Bats, sizings and advice
Buying a baseball bat that is suited to a young player can be one of the most enjoyable experiences but also very frustrating if not done right. Factors like bat length,bat weights and drops (denoted by -0) are just some of the issues one needs to be aware of aswell as the material/s used in the bat. For the official junior bat regulations please here. Below is what we would suggest being aware of and using as a basis for a correct choice in selecting the right bat.
1) Wood - Maple, Ash, Birch
Wood is the traditional material used in baseball bats. In the Major leagues globally wood is the only material that is legal to use and must be a single piece of timber formed into a style suitable for a player. It must not be hollowed in any significant way beyond a small 1inch cup at the head to balance weight. Ash is lightest but very traditional, Maple harder and smoother but heavier and Birch a similar grain to Ash but very durable and light.
PROS: Great organic feel, limited sting on the hands CONS: Prone to breaking and ageing quickly, takes time to break in.
2) Wood Composite and Bamboo
Wood composite bats are made from various glued and bonded wood types (bamboo included) that are very similar to single wood bats but significantly stronger and more durable. Some have graphite rods down the barrel.
PROS: Very similar feel to traditional wood, strong and dynamic CONS: Some can be quite heavy.
3) Graphite Composite
A few manufacturers make graphite composite bats. These are VERY strong and LIGHT and very comfortable to hit with. Great pop off of the bat with limited sting on ateh batters hands, so one usually gets good results.
PROS: Strong, durable and light CONS: Expensive and hard to get.
4) Metal Bats - Aluminium, Cobalt and Composite Alloys
By far the most popoluar material today for little league is metal when it come to bats. They are usually quite inexpensive and are very easy to get good results from. Most of the big brands have a series of bats that exploite technologies to deliver robust build and performance.
PROS: Inexpensive, strong, many options CONS: Bat sting in common, breakage.
Fielding Gloves and Mitts
Because baseball is both a defensive and offensive game when you take the field you'll need a glove. If you take to the field as a catcher the glove is called a mitt because of its bulky protective format. There are many types of gloves on the market today and we will not discuss each build type although we will explain what glove is ideal for what position. In many cases any glove will do but it does help as you progress to have a glove suited to the speed, width and pace with which you retrieve the ball i.e. size and glove shape help.
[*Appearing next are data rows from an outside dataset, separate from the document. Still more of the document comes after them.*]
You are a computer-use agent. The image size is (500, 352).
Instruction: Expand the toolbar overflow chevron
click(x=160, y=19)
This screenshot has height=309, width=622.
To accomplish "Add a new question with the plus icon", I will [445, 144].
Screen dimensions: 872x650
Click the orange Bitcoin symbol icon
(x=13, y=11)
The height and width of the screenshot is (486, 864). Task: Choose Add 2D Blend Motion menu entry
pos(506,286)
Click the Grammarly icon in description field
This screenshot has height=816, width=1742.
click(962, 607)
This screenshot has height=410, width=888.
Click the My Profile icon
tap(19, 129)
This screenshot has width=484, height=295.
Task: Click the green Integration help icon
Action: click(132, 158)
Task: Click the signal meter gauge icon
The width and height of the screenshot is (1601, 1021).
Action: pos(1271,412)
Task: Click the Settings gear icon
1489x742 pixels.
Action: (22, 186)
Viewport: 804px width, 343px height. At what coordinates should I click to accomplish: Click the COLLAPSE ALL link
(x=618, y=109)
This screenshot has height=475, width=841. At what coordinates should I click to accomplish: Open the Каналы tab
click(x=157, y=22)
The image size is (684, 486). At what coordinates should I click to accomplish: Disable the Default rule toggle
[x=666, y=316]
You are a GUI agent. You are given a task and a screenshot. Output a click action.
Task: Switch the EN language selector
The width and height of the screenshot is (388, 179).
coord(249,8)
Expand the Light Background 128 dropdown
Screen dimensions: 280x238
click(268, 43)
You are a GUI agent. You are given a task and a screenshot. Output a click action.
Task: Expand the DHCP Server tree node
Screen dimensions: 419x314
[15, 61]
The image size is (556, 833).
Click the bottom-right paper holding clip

As a general rule we would always sanction a true leather glove over synthetic as they last longer and do help reduce injury to the players hand. Our feeling is to pay a little more will save in the long run. Remember to buy the glove for the opposite hand with which the player throws the ball! RHT means the glove goes on the left hand when worn!
1) Infield Gloves:
Everybody who plays in the inner diamond (except catcher) should have an infield style glove. These are generally smaller to allow for fast ball movement i.e. quickly caught, gathered and thrown. Some first base players use a dedicated larger glove to trap the ball although not mandatory. See the size chart to the right for info.
2) Catchers Mitt:
All catchers mitts are made of leather to help protect the catchers hand. Sizes vary but generally a child should use a 30inch glove as it cradles the ball well when caught. A good catchers glove must not only catch and stop the ball but keep it in the glove when closed!!
3) Outfield Gloves:
Outfielders are in need of volume in their gloves as they need to collect the ball from high ranges. This means the gloves are bigger and should be tight on the hand to allow the arm to balance the weight. If you can find one with a window in the pocket it helps the player look through the glove to make sure of the catch!
A final note on gloves...
New gloves take time to wear in, some are part worn in through manufacturing processes but non are specifically made for you so you need time to get them to fit to your hand. The best way to break a glove in is to use it and bend it using your hands. Use a little dubbin (available from Bunnings or shoe repairers) to waterproof the leather and stitching and it will soften the leather at the same time.
NEVER, put it in the oven to soften, use excessive oil softeners or pulverize with a mallet. If you have to hard soften it use only a wooden bat as a gentle press to soften the areas into a desirable mould. Finally a really good practise is to keep a ball or two in the glove and wrap the glove using a belt or old tie and leave to gently form to the shape of the ball/s.